Intrastrial 6-OHDA Lesion in adult offspring of gestationally stressed dams

BAIER, CJ; PALLARÉS, ME; ADROVER, E; ADROVER, E., KATUNAR, MR, PALLARES,ME, BAIER, CJ, MADSER, KK, WAAGEPETERSEN, HS, SCHOUSBOE, A, ANTONELLI, MC; RAISMAN-VOZARI, R; ANTONELLI, MC

Washington, DC

Simposio; Annual Meeting of the Society for Neuroscience; 2014

Society for Neuroscience (SFN)

It has been previously demonstrated in animal models, that maternal disturbances can influence the brain chemistry, endocrine function, emotionality and learning ability of the offspring. Exposure to adverse events in early life can alter adult behaviors and neurochemical indicators of midbrain dopamine (DA) activity, suggesting that the development of the DA system is sensitive to disruption by brief exposure to early stressors. In humans, dysfunctions of the dopaminergic system (DAergic) is associated with development of several neurological disorders such as Parkinson?s disease (PD), schizophrenia, attention-deficit hyperactivity disorder and depression. The pathological hallmark of PD is the relatively selective loss of DAergic neurons in the substantia nigra compacta (SNc) and, to a lesser extent, in the ventral midbrain with a loss of DA contents in the striatum and the presence of cell bodies enriched in -synuclein aggregates in the ventral mesencephalon. Oxidative stress and neuroinflammation participate in the pathogenesis of PD. The neurotoxin 6-hydroxydopamine (6-OHDA) is a classical and valuable model of PD in rodents.

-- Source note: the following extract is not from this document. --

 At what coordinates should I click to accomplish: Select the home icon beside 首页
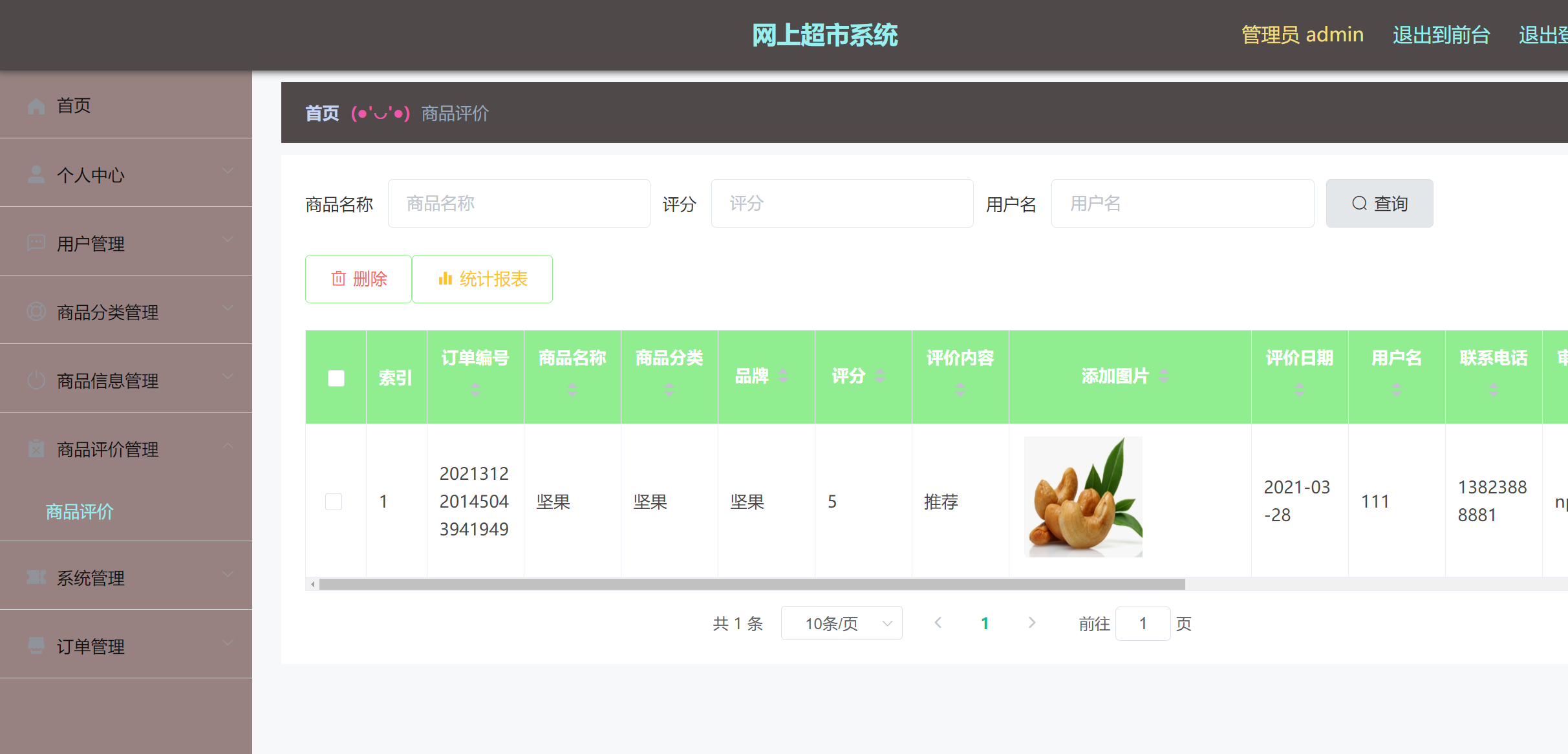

The aim of the present study was to investigate whether prenatal restrain stress increases the vulnerability of DAergic neurons after striatal 6-OHDA injection in adulthood. We found that prenatally stressed offspring showed higher levels of cells expressing tyrosine hydroxylase (TH) in the ventral tegmental area (VTA) and that these cells were more susceptible to a neurochemical insult with 6-OHDA in adulthood. Moreover, prenatally stressed rats presented differences in terms of the number and asymmetry of neuronal nitric oxide synthase-expressing cells in the VTA and nucleus accumbens, respectively. Similar to the results described for TH-expressing cells, the nitrergic systems were differentially regulated after 6-OHDA lesion in control and prenatally stressed rats. These results indicate that prenatal stress affects both DAergic and nitrergic systems in the mesolimbic pathway. In addition, the results show that mesolimbic areas are more susceptible than motor areas to a neurotoxic insult during adult life in prenatally stressed animals.